Records from a data source:
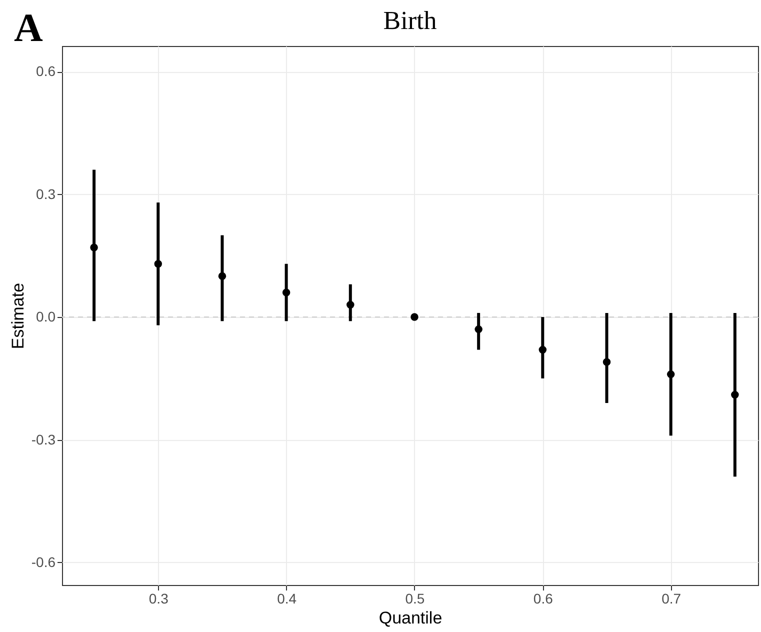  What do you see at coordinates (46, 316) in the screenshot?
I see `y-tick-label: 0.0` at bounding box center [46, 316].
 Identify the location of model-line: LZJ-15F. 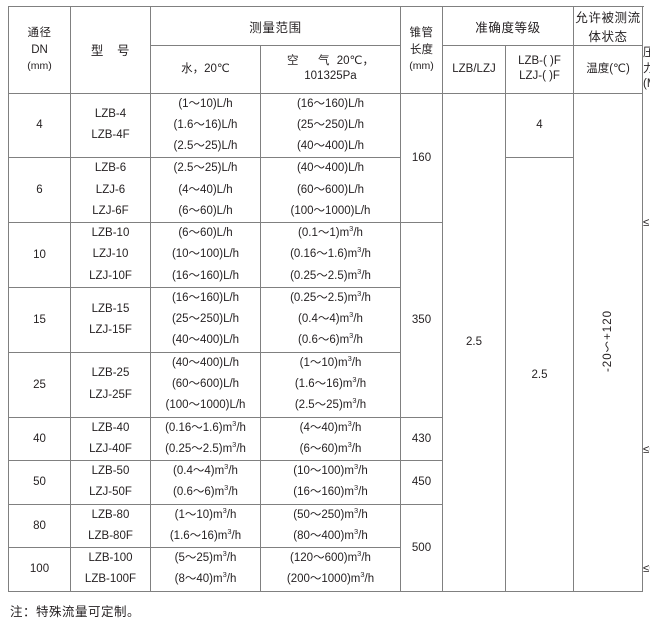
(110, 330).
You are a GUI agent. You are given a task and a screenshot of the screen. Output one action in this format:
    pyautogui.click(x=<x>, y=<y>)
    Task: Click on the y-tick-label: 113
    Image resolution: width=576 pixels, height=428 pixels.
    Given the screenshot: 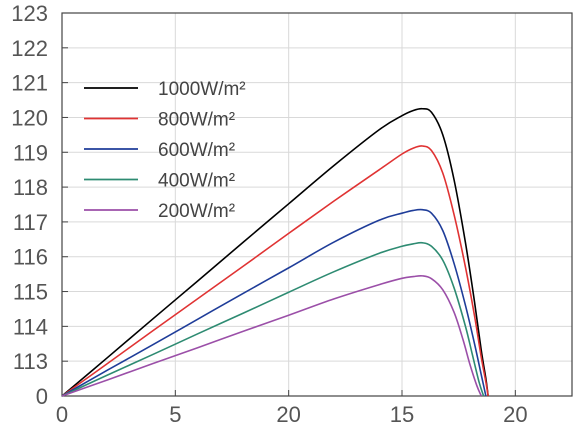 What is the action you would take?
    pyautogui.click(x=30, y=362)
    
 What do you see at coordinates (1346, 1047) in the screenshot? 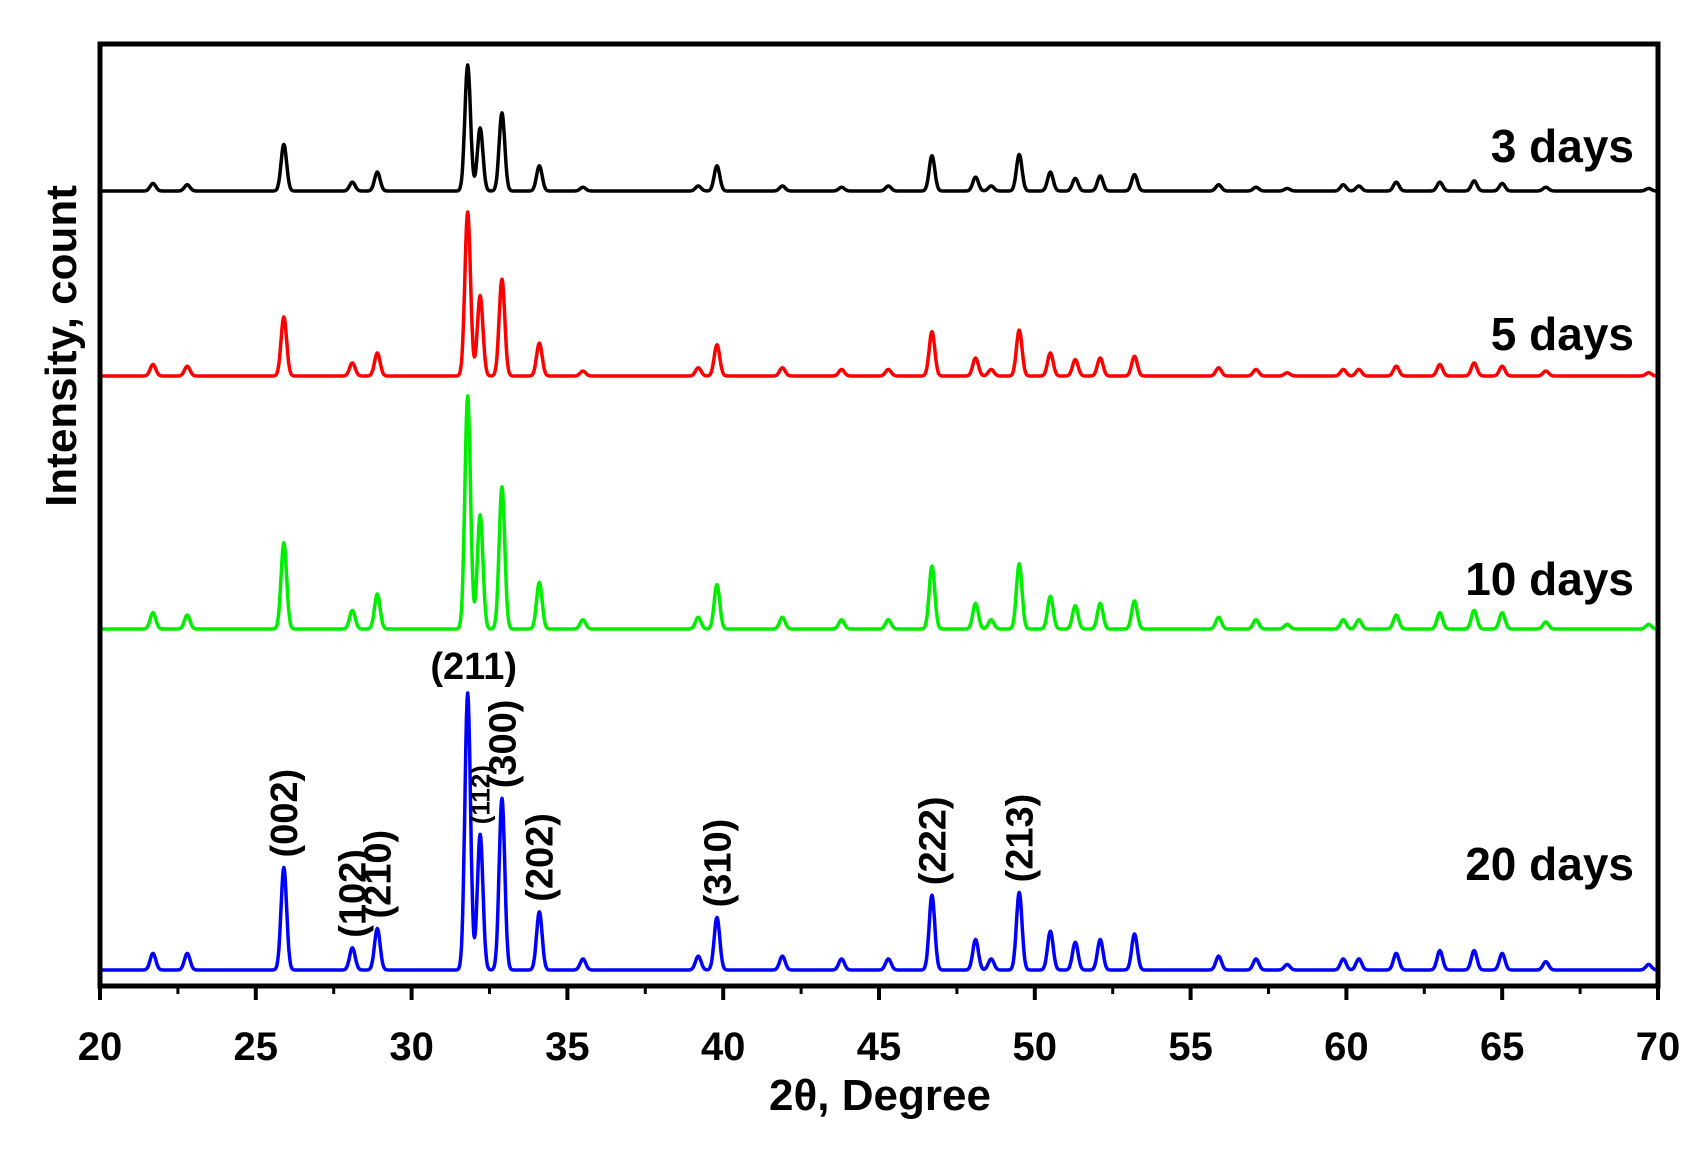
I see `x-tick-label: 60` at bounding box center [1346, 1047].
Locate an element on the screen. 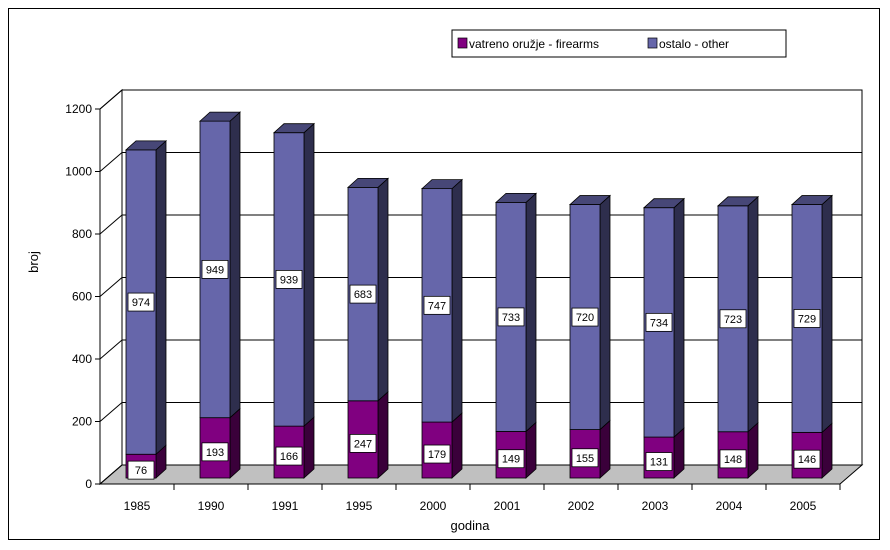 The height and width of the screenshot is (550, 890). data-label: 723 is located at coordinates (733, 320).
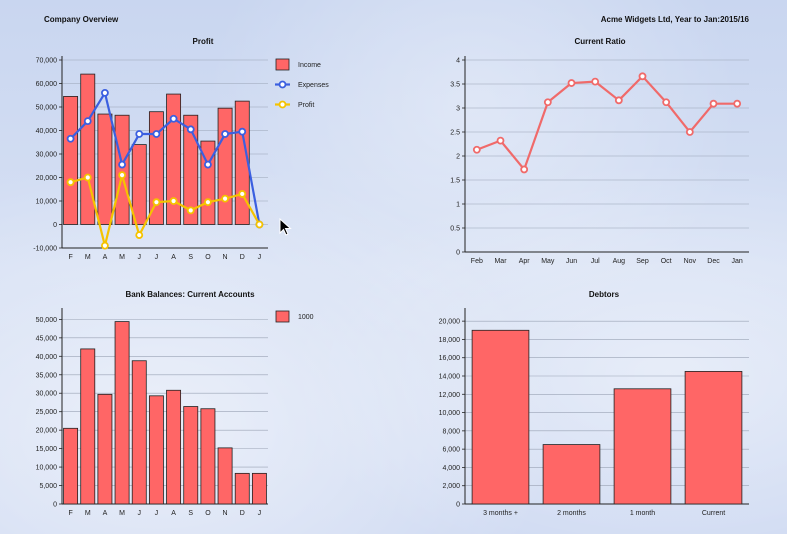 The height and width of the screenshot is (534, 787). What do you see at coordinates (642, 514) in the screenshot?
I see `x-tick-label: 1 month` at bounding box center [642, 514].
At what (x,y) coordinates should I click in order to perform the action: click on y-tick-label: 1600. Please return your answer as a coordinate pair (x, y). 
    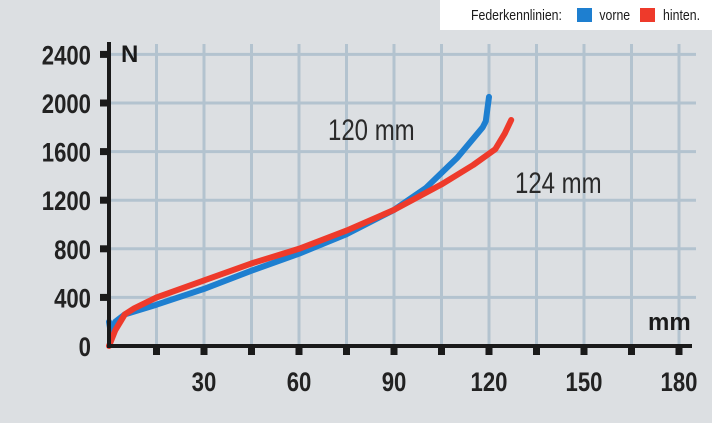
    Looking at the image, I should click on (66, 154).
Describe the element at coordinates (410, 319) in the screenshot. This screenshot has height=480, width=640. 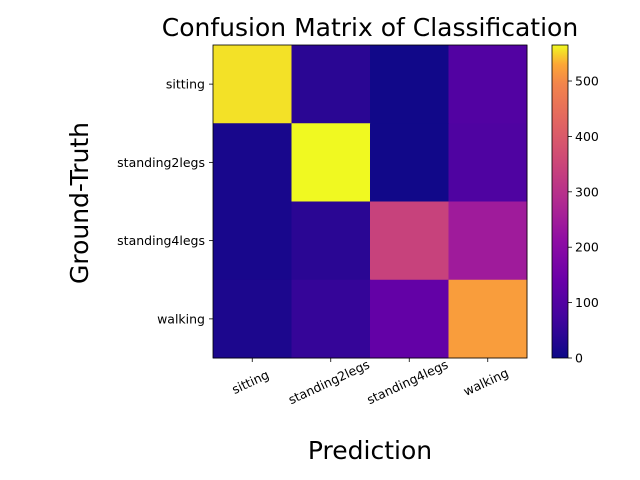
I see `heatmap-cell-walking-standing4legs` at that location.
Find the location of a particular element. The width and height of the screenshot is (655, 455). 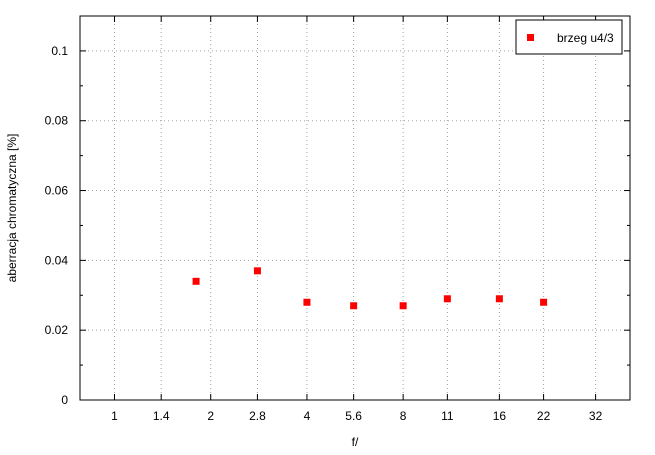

_Your assignment_
Reproduce the items word for word, starting at the line that contains "Describe the element" and ending at the final line of the items. Omit the pictures.

_Solution_
Describe the element at coordinates (410, 319) in the screenshot. This screenshot has height=480, width=640. 
I see `heatmap-cell-walking-standing4legs` at that location.
Find the location of a particular element. The width and height of the screenshot is (655, 455). 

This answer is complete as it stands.